### Problem to solve
Copy word for word the stretch of the listing from the line containing "This screenshot has width=1920, height=1080. What" through the end of the listing.

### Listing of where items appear
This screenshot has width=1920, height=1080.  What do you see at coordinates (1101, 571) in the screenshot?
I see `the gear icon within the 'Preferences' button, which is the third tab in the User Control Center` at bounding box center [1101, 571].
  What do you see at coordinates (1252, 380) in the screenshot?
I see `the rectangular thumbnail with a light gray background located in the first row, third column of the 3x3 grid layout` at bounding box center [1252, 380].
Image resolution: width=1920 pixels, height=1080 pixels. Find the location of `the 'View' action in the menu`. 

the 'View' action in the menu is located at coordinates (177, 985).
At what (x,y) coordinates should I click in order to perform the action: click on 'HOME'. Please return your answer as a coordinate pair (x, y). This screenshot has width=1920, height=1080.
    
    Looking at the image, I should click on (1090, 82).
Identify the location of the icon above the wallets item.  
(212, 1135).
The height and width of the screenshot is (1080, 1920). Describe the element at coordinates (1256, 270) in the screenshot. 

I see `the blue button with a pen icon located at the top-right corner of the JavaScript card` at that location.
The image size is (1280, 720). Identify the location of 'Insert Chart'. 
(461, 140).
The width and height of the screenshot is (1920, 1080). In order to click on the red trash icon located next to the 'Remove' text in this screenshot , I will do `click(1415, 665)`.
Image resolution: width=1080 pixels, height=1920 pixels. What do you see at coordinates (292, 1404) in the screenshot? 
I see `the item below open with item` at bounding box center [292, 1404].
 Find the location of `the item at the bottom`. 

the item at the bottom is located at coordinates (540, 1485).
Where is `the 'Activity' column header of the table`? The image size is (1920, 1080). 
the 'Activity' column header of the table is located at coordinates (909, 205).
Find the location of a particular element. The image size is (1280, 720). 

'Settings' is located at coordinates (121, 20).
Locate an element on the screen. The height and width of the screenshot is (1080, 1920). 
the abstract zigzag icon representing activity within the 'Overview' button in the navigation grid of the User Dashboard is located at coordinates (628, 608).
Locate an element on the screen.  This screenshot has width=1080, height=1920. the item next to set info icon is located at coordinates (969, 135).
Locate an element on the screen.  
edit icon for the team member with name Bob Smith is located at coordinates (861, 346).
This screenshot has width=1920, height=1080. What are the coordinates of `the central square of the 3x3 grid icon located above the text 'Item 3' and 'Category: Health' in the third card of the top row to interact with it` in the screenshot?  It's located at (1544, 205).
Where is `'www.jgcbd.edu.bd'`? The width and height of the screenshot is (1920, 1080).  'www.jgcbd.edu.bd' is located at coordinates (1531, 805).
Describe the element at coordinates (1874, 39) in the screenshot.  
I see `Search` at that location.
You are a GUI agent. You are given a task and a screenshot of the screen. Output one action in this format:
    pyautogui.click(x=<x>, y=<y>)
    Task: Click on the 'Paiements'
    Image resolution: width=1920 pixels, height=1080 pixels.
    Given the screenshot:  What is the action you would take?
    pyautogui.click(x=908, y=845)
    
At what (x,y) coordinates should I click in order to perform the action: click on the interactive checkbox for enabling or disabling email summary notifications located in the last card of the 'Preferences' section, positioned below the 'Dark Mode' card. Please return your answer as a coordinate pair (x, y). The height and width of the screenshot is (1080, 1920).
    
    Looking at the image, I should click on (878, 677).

### Answer to this task
This screenshot has width=1920, height=1080. What are the coordinates of `the central square of the 3x3 grid icon located above the text 'Item 3' and 'Category: Health' in the third card of the top row to interact with it` in the screenshot?  It's located at (1544, 205).
Where is `'www.jgcbd.edu.bd'`? The width and height of the screenshot is (1920, 1080).  'www.jgcbd.edu.bd' is located at coordinates (1531, 805).
Describe the element at coordinates (1874, 39) in the screenshot.  
I see `Search` at that location.
You are a GUI agent. You are given a task and a screenshot of the screen. Output one action in this format:
    pyautogui.click(x=<x>, y=<y>)
    Task: Click on the 'Paiements'
    Image resolution: width=1920 pixels, height=1080 pixels.
    Given the screenshot:  What is the action you would take?
    pyautogui.click(x=908, y=845)
    
At what (x,y) coordinates should I click in order to perform the action: click on the interactive checkbox for enabling or disabling email summary notifications located in the last card of the 'Preferences' section, positioned below the 'Dark Mode' card. Please return your answer as a coordinate pair (x, y). The height and width of the screenshot is (1080, 1920).
    
    Looking at the image, I should click on (878, 677).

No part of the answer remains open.